When I was in college, I applied for a position in my university’s writing center. Let me tell you—I wanted that job bad. Not only did it mean I’d get to work in a role that was relevant to my degree, but it’d also give me plenty of time to study when there weren’t a ton of appointments.
The best part? I knew I was qualified. I was minoring in journalism and had prior tutoring experience, a perfect GPA in all of my English and writing courses, and a glowing recommendation from one of my journalism professors.
I submitted my application materials (well ahead of the deadline, of course) and waited for what I assumed was inevitable. One unsuspecting Thursday afternoon, an email from the head of the writing center arrived. Already feeling accomplished, I opened it.
While your application was strong, we’ve decided to move forward with other candidates.
I was instantly deflated. How was this happening? I checked every single box that they were looking for. Where did things fall apart?
Never one to let sleeping dogs lie, I decided to roll up my sleeves and do some detective work to find out who had landed those coveted positions. If it wasn’t me with my flawless credentials, then who?
Come to find out, the writing center had hired three new tutors that semester—none of which were any more qualified than I was.
- One landed the job because her financial need was determined to be greater, which made her a better fit for my school’s work-study program.
- Another had a friend who already worked in the writing center and pulled rank for her.
- And, the last one? He scored the gig because he was a male student, and the writing center was busting at the seams with female tutors.
You’d think those facts would’ve provided me at least a little bit of relief, but instead, I became increasingly frustrated.
Sure, I could take comfort in the fact that my rejection obviously wasn’t a knock against my own smarts. But, it was actually that very fact that really ground my gears: There was absolutely nothing I could’ve done to get that job. Despite being one of the most qualified applicants, nothing I did would’ve made any difference.
It was on that exact day that I learned an important lesson: You can be the most skilled or experienced and still lose out on an opportunity you know that you’re deserving of.
When it comes to our careers, that’s not a concept we talk about too often. There’s this pervasive message that if you just learn enough, network enough, and try enough you’ll eventually reach that pot of gold. But, that’s the discouraging thing. That’s not always the case.
There are so many other factors that come into play. Nobody likes to admit that a huge part of success is actually only attributable to sheer, dumb luck. It’s a rude awakening that forces us to recognize that there’s only so much of our own destinies and achievements that we can control. Being in the right place or meeting the right person at the exact right time is sometimes all it takes to make a world of difference.
So, where does this leave you (and me)?

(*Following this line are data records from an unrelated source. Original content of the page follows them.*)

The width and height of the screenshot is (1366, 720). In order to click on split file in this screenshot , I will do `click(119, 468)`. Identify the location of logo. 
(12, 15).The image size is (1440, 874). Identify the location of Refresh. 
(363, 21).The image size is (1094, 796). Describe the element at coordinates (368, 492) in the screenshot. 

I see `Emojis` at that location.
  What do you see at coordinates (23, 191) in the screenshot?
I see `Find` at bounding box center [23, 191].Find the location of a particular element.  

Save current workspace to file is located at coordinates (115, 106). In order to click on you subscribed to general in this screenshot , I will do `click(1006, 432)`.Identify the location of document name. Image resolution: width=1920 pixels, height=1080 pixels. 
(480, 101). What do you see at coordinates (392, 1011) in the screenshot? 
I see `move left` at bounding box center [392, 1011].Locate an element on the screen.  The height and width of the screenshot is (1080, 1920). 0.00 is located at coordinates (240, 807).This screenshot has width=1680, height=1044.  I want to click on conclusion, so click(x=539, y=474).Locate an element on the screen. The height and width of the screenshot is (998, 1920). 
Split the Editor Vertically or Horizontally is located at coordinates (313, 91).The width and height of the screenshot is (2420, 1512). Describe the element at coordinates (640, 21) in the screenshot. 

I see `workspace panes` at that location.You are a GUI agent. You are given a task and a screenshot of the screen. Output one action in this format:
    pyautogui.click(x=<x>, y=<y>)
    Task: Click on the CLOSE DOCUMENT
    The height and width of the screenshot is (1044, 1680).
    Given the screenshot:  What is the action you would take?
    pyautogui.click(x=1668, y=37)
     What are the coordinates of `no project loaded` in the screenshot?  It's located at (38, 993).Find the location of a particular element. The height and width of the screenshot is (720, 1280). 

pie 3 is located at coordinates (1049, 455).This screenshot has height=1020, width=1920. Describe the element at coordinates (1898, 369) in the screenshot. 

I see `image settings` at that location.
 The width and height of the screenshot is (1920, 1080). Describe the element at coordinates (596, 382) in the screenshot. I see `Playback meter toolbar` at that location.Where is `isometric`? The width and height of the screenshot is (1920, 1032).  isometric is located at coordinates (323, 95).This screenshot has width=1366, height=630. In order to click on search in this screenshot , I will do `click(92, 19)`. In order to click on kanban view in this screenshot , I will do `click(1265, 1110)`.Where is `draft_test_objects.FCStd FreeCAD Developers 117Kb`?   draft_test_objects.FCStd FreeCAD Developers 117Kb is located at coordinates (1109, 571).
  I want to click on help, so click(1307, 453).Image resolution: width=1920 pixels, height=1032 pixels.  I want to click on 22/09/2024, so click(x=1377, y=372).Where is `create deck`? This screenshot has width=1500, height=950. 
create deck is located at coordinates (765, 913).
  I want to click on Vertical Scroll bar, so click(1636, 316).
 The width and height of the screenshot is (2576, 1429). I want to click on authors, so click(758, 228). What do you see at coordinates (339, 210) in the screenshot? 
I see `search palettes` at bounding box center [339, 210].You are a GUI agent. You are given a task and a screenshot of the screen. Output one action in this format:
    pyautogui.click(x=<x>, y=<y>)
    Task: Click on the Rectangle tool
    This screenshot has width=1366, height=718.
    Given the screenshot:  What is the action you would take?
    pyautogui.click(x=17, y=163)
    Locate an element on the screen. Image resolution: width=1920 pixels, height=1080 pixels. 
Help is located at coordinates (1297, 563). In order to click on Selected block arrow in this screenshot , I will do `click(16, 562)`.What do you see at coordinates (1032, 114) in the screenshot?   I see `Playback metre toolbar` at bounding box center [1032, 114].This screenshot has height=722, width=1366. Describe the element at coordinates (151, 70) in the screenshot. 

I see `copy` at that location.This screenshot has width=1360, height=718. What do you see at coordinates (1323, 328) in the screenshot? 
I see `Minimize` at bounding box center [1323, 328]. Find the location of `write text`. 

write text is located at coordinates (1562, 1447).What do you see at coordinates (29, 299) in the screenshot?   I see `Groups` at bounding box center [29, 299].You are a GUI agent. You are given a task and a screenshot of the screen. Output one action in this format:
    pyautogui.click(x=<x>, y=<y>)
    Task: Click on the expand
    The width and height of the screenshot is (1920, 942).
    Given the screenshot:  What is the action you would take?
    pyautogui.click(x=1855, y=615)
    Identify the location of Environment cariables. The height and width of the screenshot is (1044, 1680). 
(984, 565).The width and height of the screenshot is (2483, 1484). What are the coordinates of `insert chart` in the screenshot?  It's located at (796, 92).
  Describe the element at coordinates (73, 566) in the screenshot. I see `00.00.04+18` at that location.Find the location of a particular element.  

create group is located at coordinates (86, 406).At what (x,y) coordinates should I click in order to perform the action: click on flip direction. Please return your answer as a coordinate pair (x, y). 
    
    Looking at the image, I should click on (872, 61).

When you know that you were more than worthy of something—and yet, you miss out on it anyway—go ahead and take your moment or two to curse the stars for your misfortune. You can bet I did that very same thing.
After that? Take a deep breath, dust yourself off, and find a way to move on. No, you may not get what you know you deserve. But, if experience has taught me anything, it’s that you’ll end up with something even better.